In a recent publication, Northwestern Medicine scientists identified two drugs that stimulate stem cells in the central nervous system that have the potential to repair myelin, the protective coating around neurons that is damaged in the autoimmune disease multiple sclerosis (MS).
Part of a multi-institutional team, Stephen D. Miller, PhD, professor in Microbiology-Immunology, tested the drugs in different mouse models of MS; the results were published in Nature.
Previous research involved creating a special screen using progenitor cells, a type of stem cell in the central nervous system, to test existing drugs to determine if they activated the progenitor cells to form new myelinating cells called ogligodendrocytes.
In the current study, the scientists observed two drugs, miconazole, an antifungal, and clobetasol, a corticosteroid, that were effective in promoting myelination in cell cultures and mouse models.
Even though the myelin repair drugs worked, they had only a modest effect on improving disease progression over time. Miller believes they would work best in combination with an immune regulatory approach.
“If you try to use these drugs late in the disease, even if they are successful in making more myelin, the underlying autoimmune response isn’t addressed and continues to attack the myelin,” Miller said. “It’s like throwing more wood on the fire – you really have to take a two-pronged approach.”
⁂
_Questions on the material_.
1 > In the myelin repair article, list each technical term that is directly followed by a phrase set off with commas that says what it is. Give each term with that phrase.
2 > Carry on the myelin repair article past its final quoted remark.

_Given material_.
⁂
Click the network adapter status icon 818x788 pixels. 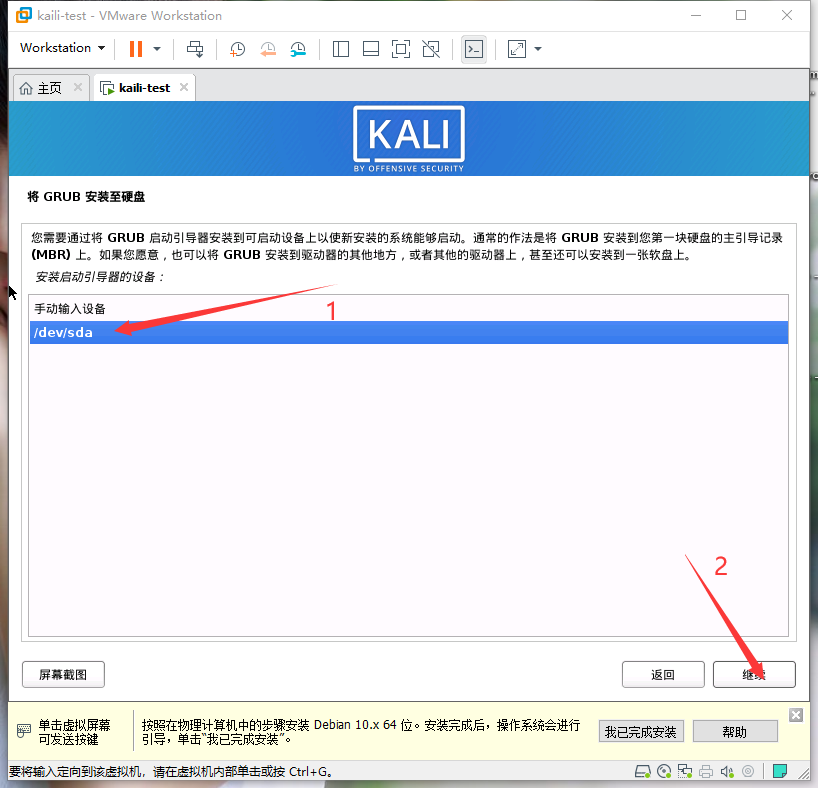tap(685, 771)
⁂
_Outputs by task_.
1 >
- myelin: the protective coating around neurons that is damaged in the autoimmune disease multiple sclerosis (MS)
- progenitor cells: a type of stem cell in the central nervous system
- miconazole: an antifungal
- clobetasol: a corticosteroid

2 >
Miller explained that immune regulation would prevent further damage, while myelin repair drugs like those tested in the current study could fix the current damage, with the hope to regain full function.
The collaboration with scientists at Case Western Reserve University School of Medicine will continue to identify other drugs in future screens and test these drugs in animal models of MS.
“I think this really starts a new era for our lab. The data that comes out of approaches such as this study, and the drugs that are identified will now be the prime candidates that we test in combination with our immunoregulatory strategies, and gives our research greater clinical relevance,” he said.
The research was supported by National Institutes of Health grants NS085246, NS030800 and NS026543, New York Stem Cell Foundation, Myelin Repair Foundation and National Institutes of Health pre-doctoral training grants T32GM008056 and F30CA183510.